## 課題説明
霊魂についての文章のうち、「妹が母親に着付けをしてもらっ」を含む語句で始まり「僕たち家族は翻弄されていた。」で終わる部分を一字一句変えずに書き写してください。

霊魂の存在を信じる理由

僕は霊魂の存在を信じる。
「信じる」と言うよりは「期待している」とでも表現した方が正確かも知れない。
霊魂の存在を確信できるほどの霊能力は僕には無い。
しかし「期待してもいいかも」と思える程度の体験はある。

僕が結婚する前、まだ実家で両親や妹弟たちと同居していた頃の話である。
僕は二階にある自分の部屋から降りてきて、トイレに向かった。
トイレに行く途中に両親の部屋があり、その引き戸が少し開いていた。
その隙間から、和服を着た女性の下半身がチラリと見えた。
妹が母親に着付けをしてもらっているのだろう、と僕は咄嗟に考え、トイレを済ませたら冷やかしに行こうと思った。
トイレからの戻り、僕は両親の部屋の引き戸を開けて中に入ってみたけれど、部屋は薄暗く寒々しく、人の居た気配は一切無かった。
先ほど通りかかった時には、部屋の灯火が点いていたはずなのに。
そうでなければ窓の無い両親の部屋は、昼間でも薄暗いのだ。
あとでわかった事だけれど、この日は家族全員が起きてこない僕を残して、朝から出かけていたのだった。

この思い出話をすると、胡散臭そうな顔をされるか、僕の錯覚か記憶違いを証明しようと質問攻めにされるので、今はもう誰にも話さない。
これが霊現象だと言える根拠も霊感も持っていないけれど、僕は「霊」を見たと今でも思っている。

実家の家業は時代の流れの中で次第に傾いていった。
零細企業が生き残るには、父にも僕にも才覚と資力が不足していた。
家業が傾くにつれ、両親は乏しい資金から多くの金銭を、霊能者や宗教家に費やすようになっていった。
もはや「神頼み」しか残されていないような、そんな流れの中で僕たち家族は翻弄されていた。
それでも、僕が結婚する頃までは、家業も体面上は衰えを見せていなかった。
内実は火の車で、そんな状況でも霊能者に少なくない金額を謝礼に払っていることを、僕は苦々しく思っていた。
しかし、他に家業を立て直したり両親を安心させる方策を僕は考えつけず、両親が安心するので僕も霊能者の儀式に付き合っていた。

「金粒和尚」と僕が密かに名付けた霊能者が居た。
彼は祈祷している最中ずっと、信者たちに拳を握りしめさせておく。
祈祷が終わったあと、信者の中から数名に、握りしめた拳を開くと掌に胡麻粒ぐらいの金色の物体がのっている現象が起きる。
これを体験した信者は随喜の涙を流し、それを見る両親は、さも羨ましそうだった。

## データセット
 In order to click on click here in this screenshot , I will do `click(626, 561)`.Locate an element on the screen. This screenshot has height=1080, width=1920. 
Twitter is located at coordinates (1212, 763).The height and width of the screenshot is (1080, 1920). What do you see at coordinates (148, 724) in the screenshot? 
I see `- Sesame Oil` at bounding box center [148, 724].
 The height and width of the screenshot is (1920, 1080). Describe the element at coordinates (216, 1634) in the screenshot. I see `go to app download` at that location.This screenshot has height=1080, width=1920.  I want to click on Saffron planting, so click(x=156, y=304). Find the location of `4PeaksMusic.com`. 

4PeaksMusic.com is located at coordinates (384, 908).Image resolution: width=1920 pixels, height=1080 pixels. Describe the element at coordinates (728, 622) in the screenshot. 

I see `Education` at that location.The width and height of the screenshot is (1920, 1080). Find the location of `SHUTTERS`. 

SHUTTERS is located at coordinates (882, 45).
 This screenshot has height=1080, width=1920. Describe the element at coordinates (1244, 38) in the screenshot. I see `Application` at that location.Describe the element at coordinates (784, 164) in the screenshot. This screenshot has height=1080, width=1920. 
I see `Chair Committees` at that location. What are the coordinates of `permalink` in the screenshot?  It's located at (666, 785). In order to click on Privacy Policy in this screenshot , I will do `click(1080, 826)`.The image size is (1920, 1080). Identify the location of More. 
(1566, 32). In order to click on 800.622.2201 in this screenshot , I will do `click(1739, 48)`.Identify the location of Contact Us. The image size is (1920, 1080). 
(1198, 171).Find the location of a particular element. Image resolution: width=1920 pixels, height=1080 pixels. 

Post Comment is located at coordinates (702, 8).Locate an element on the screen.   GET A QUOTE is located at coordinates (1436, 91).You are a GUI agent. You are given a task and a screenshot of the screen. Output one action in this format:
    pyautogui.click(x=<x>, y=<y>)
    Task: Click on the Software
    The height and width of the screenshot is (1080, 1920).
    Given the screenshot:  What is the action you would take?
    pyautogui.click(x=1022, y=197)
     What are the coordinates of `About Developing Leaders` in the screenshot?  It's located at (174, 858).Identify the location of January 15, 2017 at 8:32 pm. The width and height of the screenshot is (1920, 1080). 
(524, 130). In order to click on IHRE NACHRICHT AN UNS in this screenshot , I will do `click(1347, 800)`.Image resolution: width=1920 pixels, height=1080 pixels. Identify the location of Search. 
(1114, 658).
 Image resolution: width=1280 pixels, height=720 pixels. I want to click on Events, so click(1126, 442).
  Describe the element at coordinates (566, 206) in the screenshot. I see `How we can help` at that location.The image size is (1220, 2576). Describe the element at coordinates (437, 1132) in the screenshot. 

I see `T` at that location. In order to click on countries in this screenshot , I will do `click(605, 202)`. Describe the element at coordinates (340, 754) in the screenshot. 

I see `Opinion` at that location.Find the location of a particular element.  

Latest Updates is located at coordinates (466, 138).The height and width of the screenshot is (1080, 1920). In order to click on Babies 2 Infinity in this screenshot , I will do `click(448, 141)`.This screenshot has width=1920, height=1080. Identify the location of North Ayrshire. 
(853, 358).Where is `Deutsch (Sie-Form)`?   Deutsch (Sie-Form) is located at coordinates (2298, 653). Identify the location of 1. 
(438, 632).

## 解答
妹が母親に着付けをしてもらっているのだろう、と僕は咄嗟に考え、トイレを済ませたら冷やかしに行こうと思った。
トイレからの戻り、僕は両親の部屋の引き戸を開けて中に入ってみたけれど、部屋は薄暗く寒々しく、人の居た気配は一切無かった。
先ほど通りかかった時には、部屋の灯火が点いていたはずなのに。
そうでなければ窓の無い両親の部屋は、昼間でも薄暗いのだ。
あとでわかった事だけれど、この日は家族全員が起きてこない僕を残して、朝から出かけていたのだった。

この思い出話をすると、胡散臭そうな顔をされるか、僕の錯覚か記憶違いを証明しようと質問攻めにされるので、今はもう誰にも話さない。
これが霊現象だと言える根拠も霊感も持っていないけれど、僕は「霊」を見たと今でも思っている。

実家の家業は時代の流れの中で次第に傾いていった。
零細企業が生き残るには、父にも僕にも才覚と資力が不足していた。
家業が傾くにつれ、両親は乏しい資金から多くの金銭を、霊能者や宗教家に費やすようになっていった。
もはや「神頼み」しか残されていないような、そんな流れの中で僕たち家族は翻弄されていた。